Vado Ligure. “C’è un obiettivo alla base del percorso: quello di tentare di ricucire una frattura della società civile”. Ha le idee chiare, Monica Giuliano, candidata sindaco per il Pd a Vado Ligure, su quale debba essere la priorità del suo programma: superare quella frattura sul tema della piattaforma Maersk che, 5 anni fa, fu il punto chiave della campagna elettorale.
A quelle elezioni Giuliano, candidata anche allora per il Pd, era data da tutti per vincente. Lei stessa ci aveva creduto; ed invece il “No Maersk” fu così forte da premiare la lista di Attilio Caviglia, che nasceva proprio dal rifiuto di quel progetto. Oggi Caviglia, che ha già escluso una ricandidatura, fa parzialmente marcia indietro e dialoga con l’avversario di allora: “Questa comunità si è spaccata profondamente su un progetto grande e molto impattante – ricorda Giuliano – Il confronto con Caviglia ha come obiettivo mettere a confronto due modi di pensare rispetto a quel progetto, e tentare di percorrere insieme una nuova fase. Dobbiamo ricucire una comunità che si è trovata lacerata, superare il muro contro muro e rafforzare certe posizioni, rispetto ai livelli occupazionali e alle ricadute positive sul territorio”.
Domani mattina è previsto un nuovo sopralluogo da parte di APM Terminal, Grandi Lavori Fincosit e Autorità Portuale sullo stato dei lavori della piattaforma, dove si annuncia una grossa novità sulla complessiva operazione. Cinque anni dopo, secondo Monica Giuliano, qualcosa è cambiato: “Non siamo più al punto del sì o no, ma del come. E’ importante riprendere le maglie di un percorso, portando sul territorio tutti i benefici e gli investimenti necessari per la nostra comunità. Dobbiamo riprendere l’accordo di programma e dettagliare meglio i passaggi, anche dal punto di vista degli sviluppi futuri occupazionali. Non è più il tempo di tergiversare: 5 anni sono stati un’eternità per il nostro paese, e se vogliamo dare un’impronta differente dobbiamo riprendere quel percorso e portare a casa il massimo”.

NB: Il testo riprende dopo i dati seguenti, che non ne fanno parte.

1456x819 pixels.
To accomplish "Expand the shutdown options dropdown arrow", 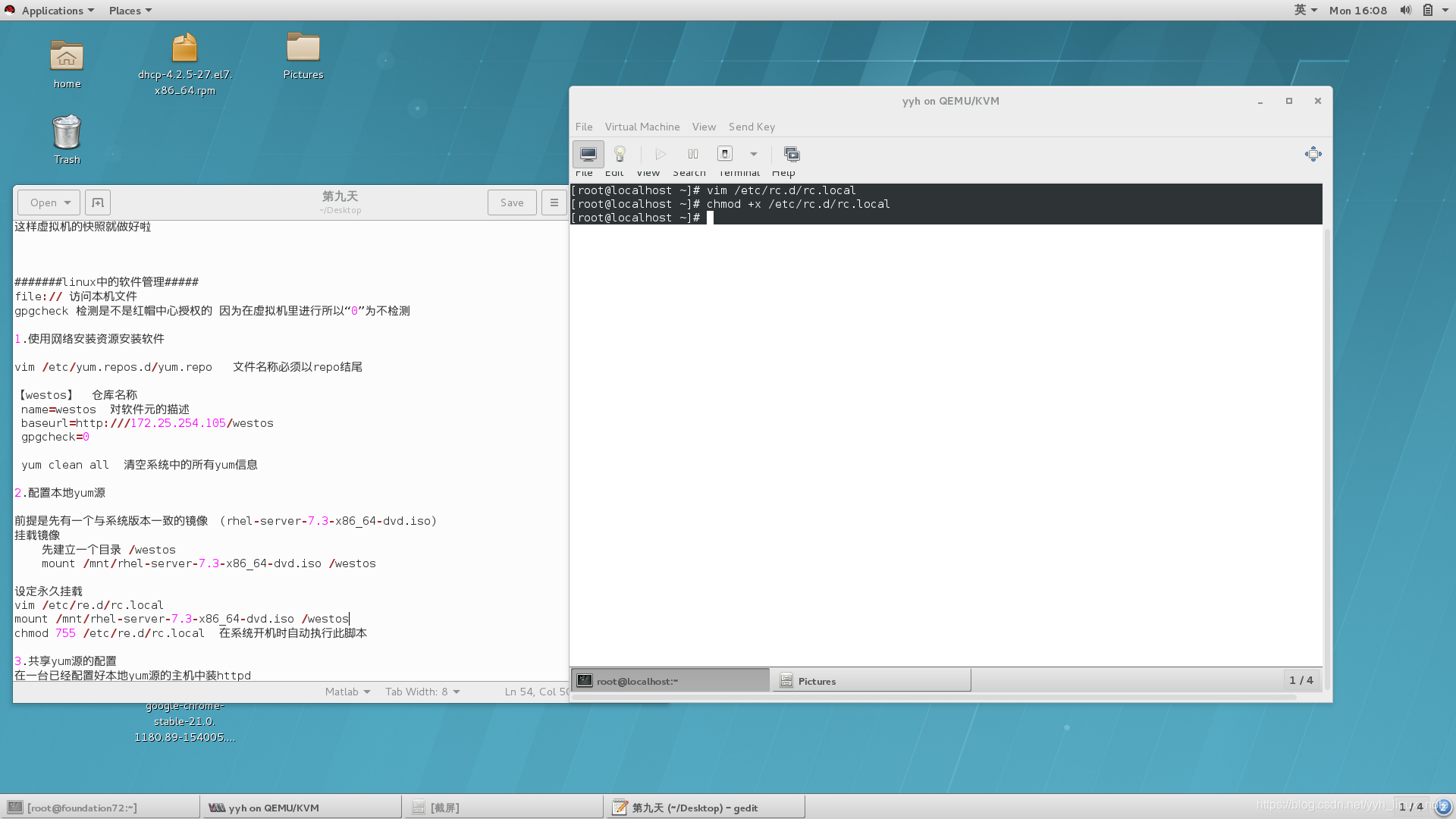I will point(754,154).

Giuliano ha “conquistato” chi 5 anni fa la sconfisse, ma non il gruppo di ambientalisti che lo supportava, alla ricerca di un nuovo candidato. “Ci sono ancora posizioni radicate sul no e non sul come – critica Giuliano – non ce lo possiamo permettere, ritengo siano posizioni che ci chiudono sempre di più. Siamo una piccola comunità, ma abbiamo grandi potenzialità e risorse: se riusciremo a mettere insieme competenze e obiettivi chiari, possiamo superare il limite degli 8000 abitanti”.
Il programma, spiega Giuliano, arriverà dopo il confronto con il territorio, dopo una serie di incontri nei vari quartieri. Sulla base di quanto emergerà si cercherà la condivisione con altri soggetti. L’idea è quella di imbarcare Rifondazione e Sel, ma anche figure indipendenti che avranno voglia di partecipare e dare il loro contributo: “Voglio creare una squadra che sia non solo competente ma rappresenti veramente tante sensibilità, e che possa dare una svolta a questa situazione di grave crisi sociale ed economica della nostra cittadina”.

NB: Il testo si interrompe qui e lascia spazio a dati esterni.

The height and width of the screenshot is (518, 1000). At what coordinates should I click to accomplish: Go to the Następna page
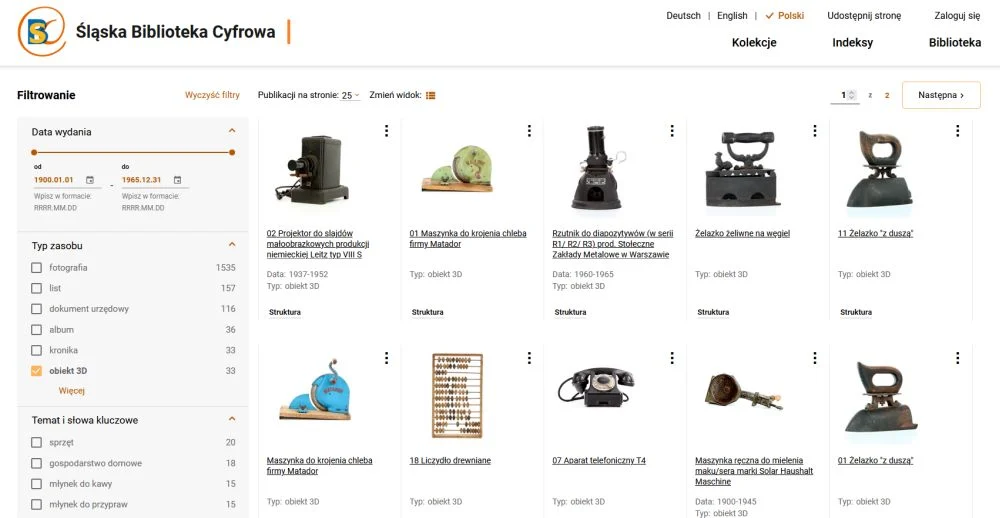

Se l’altra volta infatti la partita si era giocata sulla piattaforma, questa volta due saranno i temi caldi: Tirreno Power e l’occupazione. Sulla centrale a carbone, Giuliano aspetta prima di avviare il confronto all’interno della coalizione, una volta che sarà definita. “E’ un tema molto delicato, non esiste uno scambio o un disallineamento tra salute pubblica e processi produttivi – dice – C’è un indagine in corso, e ci auguriamo di avere i dettagli dell’indagine, ma c’è anche un futuro, e dobbiamo definirlo così da migliorare la situazione ambientale attuale tentando di preservare il livello occupazionale”.
Eccolo, il secondo punto: Ocv se n’è andata, Bombardier non sta bene. “Ci sono aree dismesse da ridisegnare: dobbiamo capire in che modo permettere una riconversione che dia un livello occupazionale dignitoso. Quelle aree vanno riqualificate in modo eccellente, dovremo studiare in sinergia con altri soggetti come farlo in modo produttivo quelle aree. Nei prossimi anni sarà importante definire progetti per i nuovi bandi europei, dovremo cogliere nuove sfide – è la visione di Monica Giuliano – Quella del 2008, dei finanziamenti Por, è stata vinta, abbiamo portato a casa tante risorse: purtroppo non sono state realizzate in questi anni, dovremo accelerare la macchina dei lavori pubblici. Accanto a questo dovremo definire nuovi progetti, al fine di portare a casa risorse per il nostro territorio”.